Your copy must hold every line of the records word for word. It must hold no pictures.

(Records shown)

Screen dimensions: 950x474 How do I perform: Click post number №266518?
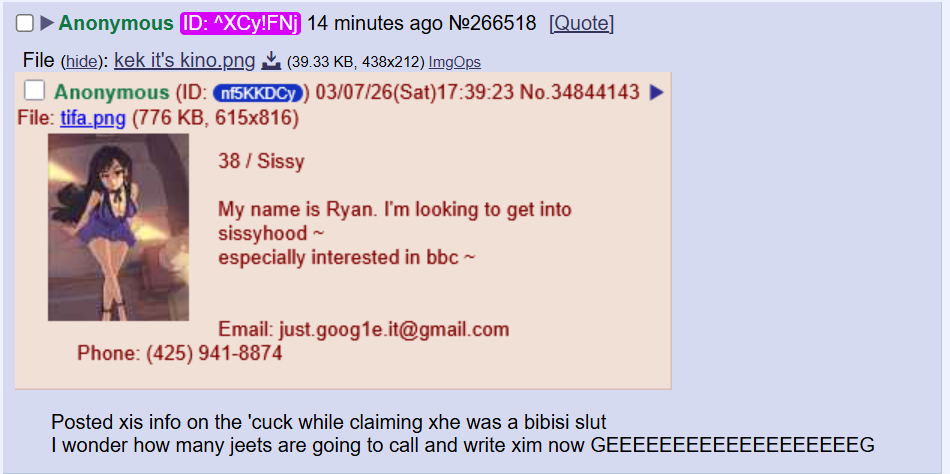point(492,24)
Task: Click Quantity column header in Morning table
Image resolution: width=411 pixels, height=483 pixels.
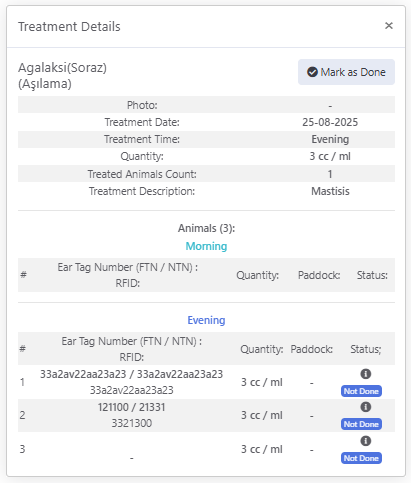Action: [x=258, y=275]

(End Records shown)

* **Solution to this exercise**:
Screen dimensions: 950x474 How do I perform: Click post number №266518?
point(492,24)
Task: Click Quantity column header in Morning table
Image resolution: width=411 pixels, height=483 pixels.
Action: [x=258, y=275]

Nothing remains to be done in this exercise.